One evening, Szabo is in such a hurry to mount his beloved John Deere tractor that he had an accident:

Here his foot slid off the step, leaving him briefly dangling from the handhold. A searing pain informed him that he had done something awful to his shoulder. Releasing his grip, he fell to the driveway in a heap. The usually ambrosial smell of tractor fuel repelled him, and the towering green shape above him now seemed reproachful.

This is just the beginning of this story that takes us all over the place.
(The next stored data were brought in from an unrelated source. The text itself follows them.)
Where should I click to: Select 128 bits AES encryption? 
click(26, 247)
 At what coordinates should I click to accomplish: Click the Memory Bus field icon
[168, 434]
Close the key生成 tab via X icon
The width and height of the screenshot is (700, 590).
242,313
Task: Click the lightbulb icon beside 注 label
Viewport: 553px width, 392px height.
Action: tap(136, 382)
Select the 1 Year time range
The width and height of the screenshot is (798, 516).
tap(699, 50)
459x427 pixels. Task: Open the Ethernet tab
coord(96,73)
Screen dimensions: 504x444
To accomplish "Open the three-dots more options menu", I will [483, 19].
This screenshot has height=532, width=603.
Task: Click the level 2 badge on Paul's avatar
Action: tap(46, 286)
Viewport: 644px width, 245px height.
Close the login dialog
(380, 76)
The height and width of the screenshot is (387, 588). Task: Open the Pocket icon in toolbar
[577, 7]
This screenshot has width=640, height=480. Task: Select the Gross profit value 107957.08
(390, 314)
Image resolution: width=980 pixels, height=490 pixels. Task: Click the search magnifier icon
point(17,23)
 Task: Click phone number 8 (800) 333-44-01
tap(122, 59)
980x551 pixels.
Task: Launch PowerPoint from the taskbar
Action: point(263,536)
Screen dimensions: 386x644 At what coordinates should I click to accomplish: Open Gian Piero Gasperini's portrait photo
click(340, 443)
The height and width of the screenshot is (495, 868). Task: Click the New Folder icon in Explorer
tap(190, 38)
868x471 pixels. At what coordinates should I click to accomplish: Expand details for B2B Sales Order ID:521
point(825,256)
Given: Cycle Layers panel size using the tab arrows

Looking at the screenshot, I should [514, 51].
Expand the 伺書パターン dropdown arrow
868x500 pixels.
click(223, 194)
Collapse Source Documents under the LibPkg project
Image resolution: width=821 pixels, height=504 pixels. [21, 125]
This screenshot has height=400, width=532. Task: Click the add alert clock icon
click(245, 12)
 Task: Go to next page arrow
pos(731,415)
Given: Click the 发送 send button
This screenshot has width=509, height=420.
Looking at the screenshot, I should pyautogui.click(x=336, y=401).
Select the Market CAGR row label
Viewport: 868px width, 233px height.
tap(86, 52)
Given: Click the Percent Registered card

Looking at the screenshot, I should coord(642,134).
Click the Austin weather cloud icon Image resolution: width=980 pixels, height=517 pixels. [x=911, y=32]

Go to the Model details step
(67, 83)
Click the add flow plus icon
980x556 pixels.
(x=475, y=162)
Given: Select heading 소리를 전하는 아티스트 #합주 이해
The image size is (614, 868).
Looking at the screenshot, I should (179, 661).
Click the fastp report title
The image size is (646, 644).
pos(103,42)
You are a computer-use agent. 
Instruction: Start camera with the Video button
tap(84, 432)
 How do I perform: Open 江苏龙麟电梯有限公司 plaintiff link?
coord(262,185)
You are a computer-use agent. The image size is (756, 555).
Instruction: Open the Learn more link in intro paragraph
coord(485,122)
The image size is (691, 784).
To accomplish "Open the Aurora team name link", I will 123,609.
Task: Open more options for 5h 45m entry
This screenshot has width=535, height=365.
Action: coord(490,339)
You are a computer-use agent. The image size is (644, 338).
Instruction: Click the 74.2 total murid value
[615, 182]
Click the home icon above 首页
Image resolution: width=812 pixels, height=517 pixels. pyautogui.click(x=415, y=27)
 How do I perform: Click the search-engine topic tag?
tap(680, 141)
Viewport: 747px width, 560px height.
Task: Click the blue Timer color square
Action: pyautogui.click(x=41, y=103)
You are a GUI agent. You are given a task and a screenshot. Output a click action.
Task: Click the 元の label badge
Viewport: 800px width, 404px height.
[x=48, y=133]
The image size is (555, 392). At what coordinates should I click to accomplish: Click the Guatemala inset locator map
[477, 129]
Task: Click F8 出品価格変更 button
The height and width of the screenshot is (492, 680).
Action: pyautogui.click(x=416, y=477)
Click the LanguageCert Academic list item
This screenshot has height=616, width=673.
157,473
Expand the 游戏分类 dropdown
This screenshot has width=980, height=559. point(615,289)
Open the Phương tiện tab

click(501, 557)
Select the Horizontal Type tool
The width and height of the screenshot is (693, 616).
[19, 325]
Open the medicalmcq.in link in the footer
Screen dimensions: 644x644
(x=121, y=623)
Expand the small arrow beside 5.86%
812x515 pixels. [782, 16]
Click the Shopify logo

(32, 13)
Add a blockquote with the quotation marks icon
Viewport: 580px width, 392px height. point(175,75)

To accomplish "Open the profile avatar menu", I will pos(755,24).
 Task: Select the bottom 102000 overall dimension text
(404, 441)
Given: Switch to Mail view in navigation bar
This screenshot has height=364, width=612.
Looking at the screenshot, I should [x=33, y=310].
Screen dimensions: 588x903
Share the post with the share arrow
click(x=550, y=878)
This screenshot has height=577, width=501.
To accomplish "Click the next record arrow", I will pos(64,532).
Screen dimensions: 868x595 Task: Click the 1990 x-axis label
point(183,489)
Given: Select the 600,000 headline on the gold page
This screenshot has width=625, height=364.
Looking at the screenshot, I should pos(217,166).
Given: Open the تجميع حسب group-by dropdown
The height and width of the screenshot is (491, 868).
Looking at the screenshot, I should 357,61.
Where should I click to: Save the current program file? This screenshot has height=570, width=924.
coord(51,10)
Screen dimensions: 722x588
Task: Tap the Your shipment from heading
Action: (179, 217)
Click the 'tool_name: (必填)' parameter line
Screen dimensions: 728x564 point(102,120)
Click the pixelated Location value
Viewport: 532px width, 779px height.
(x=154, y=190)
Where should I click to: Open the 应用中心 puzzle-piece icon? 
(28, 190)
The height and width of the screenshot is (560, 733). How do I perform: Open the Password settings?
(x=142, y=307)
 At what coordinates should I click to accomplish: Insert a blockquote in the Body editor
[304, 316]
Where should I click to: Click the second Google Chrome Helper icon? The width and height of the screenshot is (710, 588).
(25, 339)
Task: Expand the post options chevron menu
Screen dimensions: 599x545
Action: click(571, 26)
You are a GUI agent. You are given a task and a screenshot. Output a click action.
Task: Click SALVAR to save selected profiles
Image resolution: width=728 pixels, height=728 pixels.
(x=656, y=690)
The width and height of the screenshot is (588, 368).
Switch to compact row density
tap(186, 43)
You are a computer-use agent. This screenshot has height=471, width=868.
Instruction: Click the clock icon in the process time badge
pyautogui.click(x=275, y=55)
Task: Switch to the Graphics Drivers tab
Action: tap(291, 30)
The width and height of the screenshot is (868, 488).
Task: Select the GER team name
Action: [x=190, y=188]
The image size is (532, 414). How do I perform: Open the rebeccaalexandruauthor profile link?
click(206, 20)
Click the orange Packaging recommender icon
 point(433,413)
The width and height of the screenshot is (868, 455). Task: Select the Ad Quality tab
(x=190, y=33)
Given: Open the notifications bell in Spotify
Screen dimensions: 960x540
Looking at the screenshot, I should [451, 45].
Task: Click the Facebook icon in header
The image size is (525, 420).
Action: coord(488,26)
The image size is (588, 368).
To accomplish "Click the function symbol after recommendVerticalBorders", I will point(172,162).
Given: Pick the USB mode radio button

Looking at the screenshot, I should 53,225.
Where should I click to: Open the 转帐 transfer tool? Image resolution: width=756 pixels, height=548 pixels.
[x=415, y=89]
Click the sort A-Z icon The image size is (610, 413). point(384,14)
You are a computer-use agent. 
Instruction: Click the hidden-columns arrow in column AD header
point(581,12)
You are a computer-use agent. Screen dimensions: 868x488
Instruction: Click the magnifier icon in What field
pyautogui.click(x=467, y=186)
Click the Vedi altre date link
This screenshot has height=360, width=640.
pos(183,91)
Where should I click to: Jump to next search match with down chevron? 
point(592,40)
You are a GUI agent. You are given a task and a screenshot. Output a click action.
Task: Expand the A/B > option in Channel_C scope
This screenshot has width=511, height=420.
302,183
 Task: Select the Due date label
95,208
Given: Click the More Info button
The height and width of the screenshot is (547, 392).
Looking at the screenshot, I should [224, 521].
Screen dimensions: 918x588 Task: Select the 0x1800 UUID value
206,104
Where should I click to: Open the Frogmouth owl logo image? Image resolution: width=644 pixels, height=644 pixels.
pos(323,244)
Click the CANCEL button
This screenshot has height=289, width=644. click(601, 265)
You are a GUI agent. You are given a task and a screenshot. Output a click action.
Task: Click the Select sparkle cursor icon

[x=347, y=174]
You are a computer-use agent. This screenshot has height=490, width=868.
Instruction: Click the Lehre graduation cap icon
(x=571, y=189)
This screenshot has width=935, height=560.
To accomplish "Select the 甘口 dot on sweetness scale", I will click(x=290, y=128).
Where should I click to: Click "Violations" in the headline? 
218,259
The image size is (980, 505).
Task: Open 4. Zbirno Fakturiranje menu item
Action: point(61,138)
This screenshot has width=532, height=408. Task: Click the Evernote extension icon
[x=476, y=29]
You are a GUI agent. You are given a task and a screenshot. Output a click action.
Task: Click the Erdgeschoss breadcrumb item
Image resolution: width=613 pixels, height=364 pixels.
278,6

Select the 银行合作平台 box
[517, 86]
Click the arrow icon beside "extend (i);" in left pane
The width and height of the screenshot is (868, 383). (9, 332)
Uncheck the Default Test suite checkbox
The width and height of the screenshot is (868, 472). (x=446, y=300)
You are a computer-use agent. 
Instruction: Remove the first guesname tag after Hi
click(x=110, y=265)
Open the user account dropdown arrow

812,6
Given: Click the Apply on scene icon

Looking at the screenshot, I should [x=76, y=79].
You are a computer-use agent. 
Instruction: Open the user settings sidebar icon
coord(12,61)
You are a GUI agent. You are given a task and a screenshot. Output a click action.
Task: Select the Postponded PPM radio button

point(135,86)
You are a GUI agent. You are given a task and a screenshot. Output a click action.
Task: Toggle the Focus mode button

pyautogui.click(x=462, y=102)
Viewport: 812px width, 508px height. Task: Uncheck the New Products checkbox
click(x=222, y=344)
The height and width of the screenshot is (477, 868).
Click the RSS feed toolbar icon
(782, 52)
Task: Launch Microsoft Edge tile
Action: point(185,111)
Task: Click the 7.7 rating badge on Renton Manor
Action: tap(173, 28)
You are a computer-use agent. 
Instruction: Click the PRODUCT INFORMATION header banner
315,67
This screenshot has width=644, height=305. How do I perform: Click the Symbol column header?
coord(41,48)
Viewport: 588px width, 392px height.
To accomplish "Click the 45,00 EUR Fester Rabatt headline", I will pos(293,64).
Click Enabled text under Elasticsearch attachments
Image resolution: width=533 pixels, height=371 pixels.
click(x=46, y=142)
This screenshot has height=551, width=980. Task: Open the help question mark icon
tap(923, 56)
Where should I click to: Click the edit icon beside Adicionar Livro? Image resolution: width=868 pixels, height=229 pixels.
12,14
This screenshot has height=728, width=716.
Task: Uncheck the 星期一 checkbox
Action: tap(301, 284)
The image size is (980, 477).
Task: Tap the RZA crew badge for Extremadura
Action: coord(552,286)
We learn what Szabo does in his daytime work when he has to call in to his assistant, Melinda, to ask her to find him some help. She certainly thinks he needs help at work, but he means on the property; he hates to admit it, but he needs some help on the property — for a short time. After a few interviews with some shady characters, Melinda thinks she’s found the perfect fit when she meets Barney:

He told Melinda that he was extremely well educated but “identified with the workingman” and thought a month or so in Szabo’s bunkhouse would do him a world of good.

I’m going to stop there. There’s no sense in spoiling the story by disclosing a few of the details of Szabo’s life that need dealt with. Needless to say, I recommend it, even if the ending did leave me a bit befuddled (I’m sure that was part of the point).